Selected excerpt:
——————
Peterson Toscano - Activism

Activism

In June 2005 the Queer Action Coalition invited Toscano to join them for a series of protests outside the Love in Action facility in Memphis, Tennessee. Zach Stark, a 16 year-old boy, was placed against his will into Refuge, Love in Action's program for youth. Before he entered, he sent out a MySpace bulletin alerting his friends that he will be forced to receive conversion therapy. The state of Tennessee launched a series of investigations, and the protests received international news coverage. In June 2007, Love in Action discontinued Refuge.

In April 2007, together with Christine Bakke, Toscano launched Beyond Ex-Gay, an on-line support group for people who are now ex-ex-gay. Toscano also helped organize the Ex-Gay Survivor Conference held June 28 to July 1, 2007 in Irvine, California. As part of the conference three former Exodus ex-gay leaders came forward to issue a public apology for their roles in promoting and providing conversion therapy.
——————
Provided material:
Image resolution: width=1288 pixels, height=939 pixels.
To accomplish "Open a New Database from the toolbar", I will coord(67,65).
——————
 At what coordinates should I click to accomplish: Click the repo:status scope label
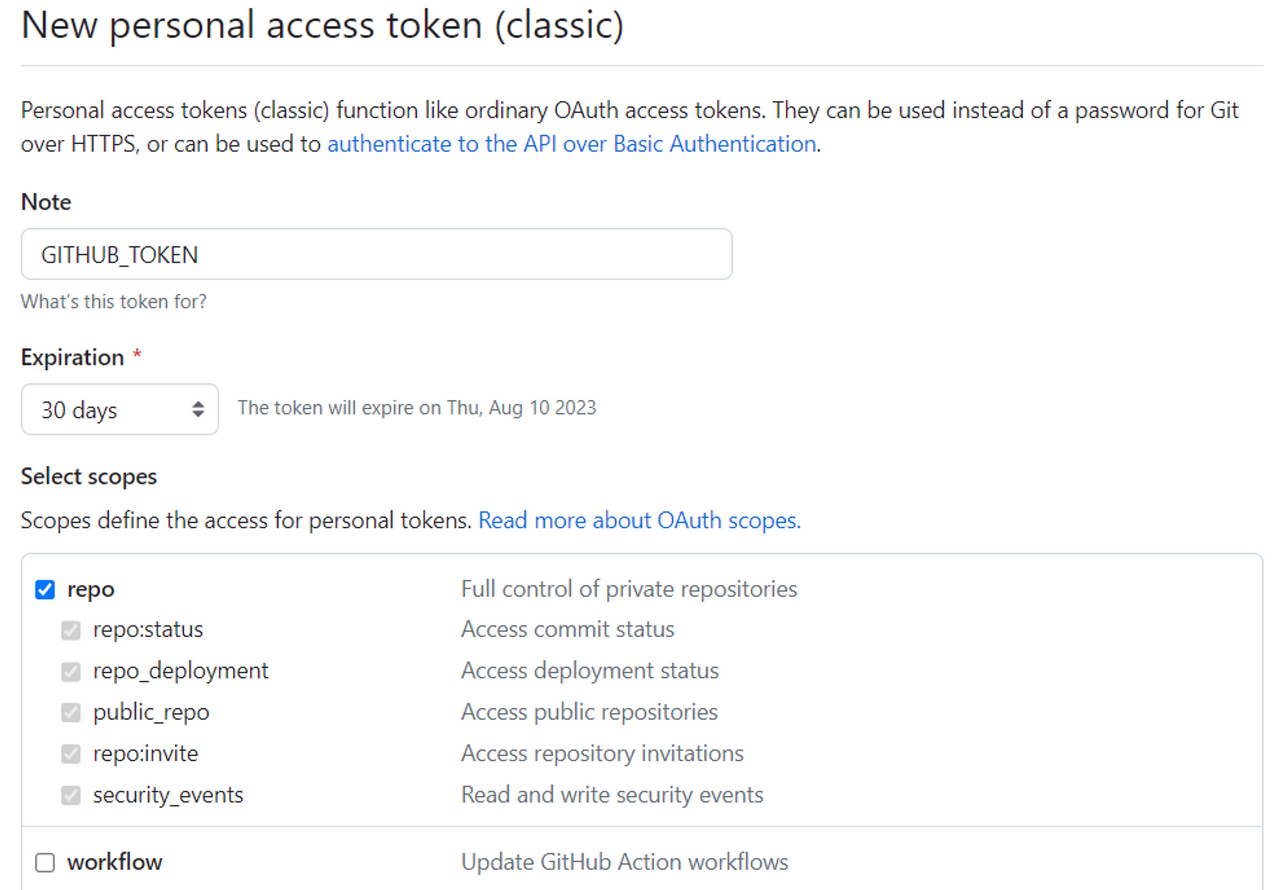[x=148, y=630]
——————
Exercise: Carry on the account of Peterson Toscano's activism, starting after its last sentence.

Response for this exercise:
In response to a Memphis-area ex-gay conference organized by Colorado Springs-based Focus on the Family, in February 2008, Toscano along with Christine Bakke and other ex-ex-gays in the Mid-South and throughout the country organized a response called Deconstructing the Ex-Gay Myth—A Weekend of Art and Action. Toscano shared some of his story in the local media and presented two of his plays. He also led workshops at an ex-gay survivor gathering.

Toscano helped organize an international conference held in Catalonia on May 30, 2008 at the University of Barcelona. The conference, Teràpies reparatives per l’homosexualitat—Perquè existeixen i quins perills impliquen (Gay to Straight Therapies—The reasons they exist and their potential harm) highlighted the potential dangers of conversion therapy and gave mental health professionals, scholars, clergy and concerned citizens the opportunity to hear from people directly affected by these therapies as well as experts in the field of psychology.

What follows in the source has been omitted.